2012-09-12 Thread Martin Paljak
Hello,

On Wed, Sep 12, 2012 at 11:03 PM, Andreas Jellinghaus
andr...@ionisiert.de wrote:
 Hi,

 opensc-project.org needs a new home: someone with a (real or virtual) server
 and the interest in
 setting it up from scratch and keeping it running and maintaining that
 server, installation and service
 for the project. someone who is able to win the trust of the community as
 new server administrator.

 The current installation is terribly old. It is based on ubuntu hardy and I
 think that is nearing the end of its supported livetime or even is
 unsupported now, thus it is urgently required to rebuild the server. Over
 the
 years we had several approaches and various people offered to take over
 running the server, but so far none of those worked out in the end, noone
 followed up after the initial discussion.

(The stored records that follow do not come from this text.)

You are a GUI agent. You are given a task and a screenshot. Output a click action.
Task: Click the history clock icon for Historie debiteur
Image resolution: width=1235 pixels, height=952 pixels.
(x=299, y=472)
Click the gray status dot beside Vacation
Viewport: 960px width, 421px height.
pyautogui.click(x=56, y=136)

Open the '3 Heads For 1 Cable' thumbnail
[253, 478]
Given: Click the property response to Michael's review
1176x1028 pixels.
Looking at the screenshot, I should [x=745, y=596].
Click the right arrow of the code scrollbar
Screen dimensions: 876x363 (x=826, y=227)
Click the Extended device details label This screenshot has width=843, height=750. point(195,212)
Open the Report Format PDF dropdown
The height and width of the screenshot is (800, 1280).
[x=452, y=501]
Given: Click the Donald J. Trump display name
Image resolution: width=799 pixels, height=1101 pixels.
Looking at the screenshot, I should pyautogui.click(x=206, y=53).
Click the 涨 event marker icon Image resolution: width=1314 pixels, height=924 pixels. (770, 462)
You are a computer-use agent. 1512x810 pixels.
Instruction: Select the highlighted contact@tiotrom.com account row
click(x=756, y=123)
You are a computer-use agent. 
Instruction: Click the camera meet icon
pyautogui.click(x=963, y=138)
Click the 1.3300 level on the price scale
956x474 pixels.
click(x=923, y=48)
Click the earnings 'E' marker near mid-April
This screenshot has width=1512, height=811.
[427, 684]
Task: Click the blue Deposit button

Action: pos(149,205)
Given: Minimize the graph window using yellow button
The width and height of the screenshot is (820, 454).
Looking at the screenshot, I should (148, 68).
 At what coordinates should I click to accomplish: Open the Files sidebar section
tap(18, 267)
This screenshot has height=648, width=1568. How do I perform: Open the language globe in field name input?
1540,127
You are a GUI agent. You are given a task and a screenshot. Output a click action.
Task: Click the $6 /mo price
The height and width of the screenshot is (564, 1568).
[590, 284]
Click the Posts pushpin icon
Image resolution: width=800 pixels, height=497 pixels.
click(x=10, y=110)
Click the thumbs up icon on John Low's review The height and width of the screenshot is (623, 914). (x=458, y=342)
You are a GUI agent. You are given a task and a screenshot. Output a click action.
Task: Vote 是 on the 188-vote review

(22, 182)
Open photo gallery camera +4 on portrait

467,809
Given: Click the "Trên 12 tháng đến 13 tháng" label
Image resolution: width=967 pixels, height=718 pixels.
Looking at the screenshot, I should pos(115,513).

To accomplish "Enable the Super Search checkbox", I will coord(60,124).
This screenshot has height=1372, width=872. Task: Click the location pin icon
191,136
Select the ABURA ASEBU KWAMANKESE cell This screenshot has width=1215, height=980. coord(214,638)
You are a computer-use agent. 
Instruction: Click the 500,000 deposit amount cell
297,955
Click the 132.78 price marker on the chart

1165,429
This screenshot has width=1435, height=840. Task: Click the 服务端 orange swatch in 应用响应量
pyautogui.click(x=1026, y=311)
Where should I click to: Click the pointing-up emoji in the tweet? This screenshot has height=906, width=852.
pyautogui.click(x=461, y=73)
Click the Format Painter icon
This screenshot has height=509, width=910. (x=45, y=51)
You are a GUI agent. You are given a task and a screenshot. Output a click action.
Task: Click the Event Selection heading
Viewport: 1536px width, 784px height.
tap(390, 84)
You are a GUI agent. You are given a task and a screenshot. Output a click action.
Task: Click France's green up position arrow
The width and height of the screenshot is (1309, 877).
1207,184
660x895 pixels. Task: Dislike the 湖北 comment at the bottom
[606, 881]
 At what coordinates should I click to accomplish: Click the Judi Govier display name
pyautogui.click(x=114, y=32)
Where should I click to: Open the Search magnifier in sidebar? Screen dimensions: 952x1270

 To give this new efford more motivation here is some presure: running a
 server without maintenance and security updates is not a good idea. Thus I
 will shut down the current installation at the last end of this year.

 Any motivated linux administrator can setup a simple server with apache and
 a few copies of trac, plus postfix and a few mailing lists in a few hours or
 a day, with maybe a bit more time for fine tuning and migration of the
 content. This shouldn't be a big deal, thus there should be enough time to
 find someone interested in doing so and migrating opensc and related
 projects of the outdated installation.


I've had a barebones machine sitting in idle (except for being a ssh
gateway for irc...) for almost a year, but for (past) reasons not
worth mentioning, I've failed to focus sufficiently on non-real-life
matters like OpenSC for a while. This might be a good chance to a)
scope the services required for opensc-project.org and b) implement it
on a clean machine with some systematic sysadmin approach.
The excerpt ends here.